Arbeitsbericht NAB 20-13

SGT-E3 deep drilling campaign (TBO): Experiment Procedures and Analytical Methods at RWI, University of Bern (Version 1.0, April 2020)

Within phase 3 of the sectoral plan for deep geological repositories (SGT-E3), a deep drilling project (TBO) is carried out by Nagra. A major focus will be the characterisation of porewater in the rock formations of low-permeability and the distribution of natural tracers across these formations and extending into the bounding aquifer horizons.

Porewater residing in low-permeability rock cannot be sampled by conventional groundwater sampling techniques and has to be characterised by indirect methods based on originally saturated rock material obtained from boreholes. Collection of drillcores from below the surface will inevitably change intrinsic porewater parameters such as temperature, pressure and O2- and CO2-fugacity from those existing under in situ conditions. The drilling process, the on-site sample conditioning and the various preparation steps of the core material after reception in the lab will induce additional modification of specific parameters of the in situ porewater.
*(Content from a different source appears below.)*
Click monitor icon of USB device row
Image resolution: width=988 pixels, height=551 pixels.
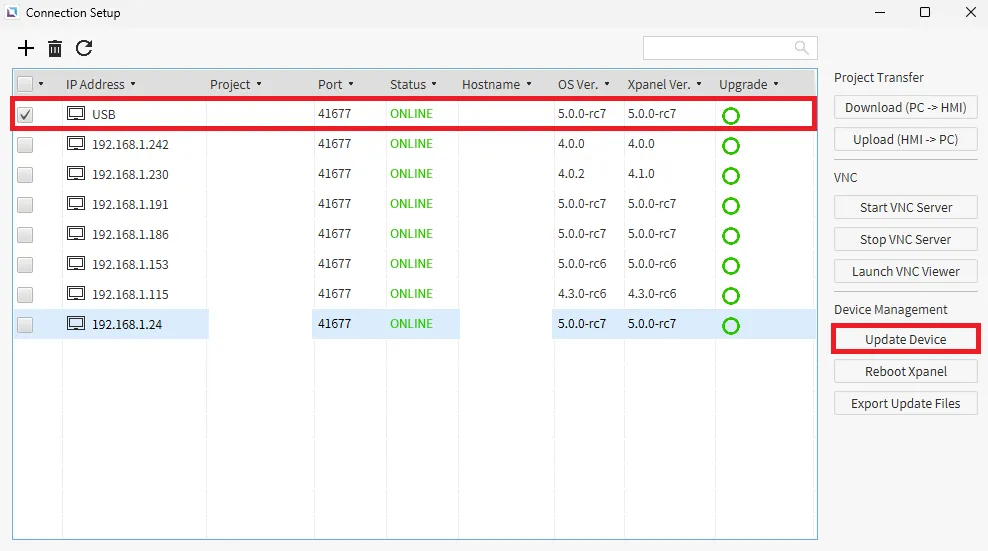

Induced modifications of the in situ porewater of sedimentary environments are specific to the rock type under investigation and differ based on the reactivity of the rock mineralogy in terms of the carbonate and sulphur systems, ion-exchange and redox conditions.

A consequence of indirect methods for porewater characterisation is the fact that such methods can only deliver partial information about the complete chemical composition, pH and redox state of the in situ porewater. Therefore, the methods have to be applied complementary if aimed at the chemical composition of the porewater. Depending on the degree of detail required about the porewater composition available indirect methods are of largely different complexity with respect to sample conditioning, experimental set-up and analytical efforts. Natural tracer profiles, for instance, focus on chemically conservative compounds in the porewater and the extraction of such compounds is rather straightforward. Nevertheless, substantial differences in conditioning and extraction exist in case of dissolved tracer (e.g. Cl, Br), dissolved gases (e.g. He) or the stable isotope composition of the porewater molecule itself (δ18O, δ2H). Aiming at the chemical composition, pH and redox state of the in situ porewater by indirect extraction techniques based on drillcore material is ambitious and has inevitably to be accompanied by geochemical model calculations.

Depending on the focus of the porewater investigations such characterisation requires specific treatments and designs for the on-site sampling of drillcore material, the preparation of the rock material for individual extraction techniques and the adaption of analytical techniques.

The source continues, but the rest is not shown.